教育方針

<幼稚園で学ぶもの、身につけるもの>
誕生を迎えて2~3年後に子どもたちは、家庭から離れた『幼稚園』という集団生活の場で過ごすことになります。そして、定められた時間と空間の中で、遊び・学び・交友という体験を通して様々な生きる力の基礎を身につけていきます。
矢口幼稚園は、長い歴史の中で培ったカリキュラムをもとに生きていく上で必要な知恵や体験を選び出し、それらが個々に積み上がるような年齢別の指導内容を用意しています。その中で自然に考える力や実行する力が養われ、子どもたちは社会との関わり方を学んでいきます。矢口幼稚園では、Yokomine式をYaguchi式とし、子どもたちが学ぶことを楽しく継続できる環境作りに力を注いでいます。

昨今大きな問題として取り上げられている『いじめ』、現代社会の諸問題である『ニート』や『ひきこもり』などを前にして、打たれ弱いと言われる子どもたちを何とか逞しく育てたい!と真剣に考えた時、幼児教育の重要性を痛感し、教育の原点は幼稚園にあると再認識しました。ことわざ『三つ子の魂百まで』の通り、幼児期の教育はその後の人生に多大な影響を与えるもので、立派なひとりの人間として成長し自立できるように、子どもたちの根っこをしっかりと育てなければなりません。だからこそ、本当に意味のある教育を目指し、子どもたち自身が持つ『無限の可能性を秘めた力』を信じて、『心の力』『学ぶ力』『体の力』を成長させることが、私たちの使命です。
20年後には、自分の未来を自分で切り拓いている、そんな大人になってほしいと願ってやみません。

日本中の誰もが『家族の絆』『他人との絆』の大切さを感じた大きな出来事でした。復興への道のりは険しいですが、これからの子どもたちに伝えたいことも改めて認識しました。今私たちにできることは何か? それは子どもたちの『心』の成長を見える形にして、卒園までに保護者の皆様にお届けすること。それが私たちの使命であり、喜びでもあります。
東日本大震災のような未曾有の災害が起きてもその本質は変わらないはずです。何より伝えたいこと……それは、『支え合う心』『譲り合う心』『助け合う心』です。その『心』は教えるものではありません。皆で『心』を育てるのです。『すべてを大切にすること』『思いやりの心をもってすべてに接すること』『本気で人の気持ちを考えること』など、一番大切な『心の教育』に力を注いでいかなければならないと考えています。

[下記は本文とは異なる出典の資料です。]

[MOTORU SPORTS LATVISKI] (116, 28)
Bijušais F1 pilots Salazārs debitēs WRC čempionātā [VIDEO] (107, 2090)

子どもたちの『元気』と『笑顔』をサポートするためには、ご家庭と協力し合い、みんなで『楽しむ』ことが基本であると矢口幼稚園は考えています。
思い切り幼稚園生活を楽しむことから子どもたちのやる気を引き出し、『できること』を増やします。更には、子どもたち一人ひとりが『心の力』『学ぶ力』『体の力』をしっかり身につけ、何事にも前向きに取り組む姿勢を育てたいと考えています。毎日の園生活の中で子どもたちは、笑ったり泣いたり悔しがったりすることで自分たちの意思を先生や友達に正しく伝えることを学び、次第に健全な人格を形成していきます。
自分の身の回りのことは少しずつ自分自身で解決できるように指導し、どんなことでも最後まで頑張ってやり遂げようとする気持ちを大切にしています。そして自分ひとりで、あるいはみんなで協力し頑張って何かをやり遂げたときの喜びがどんなに素晴らしいものなのかを体験できるよう、日々の園生活では色々なことに継続して取り組んでいます。たくさんの成功体験を積み重ねながら、失敗や困難にぶつかったときも『できない理由を探すのではなく、できる方法を考え実行する』強い意志や諦めない心を育てます。
何事も努力しなければ前進がないこと、努力すれば必ず良い結果が生まれることを知らせながら、『子どもたち一人ひとりの可能性を引き出してあげたい!』それが一番の願いです。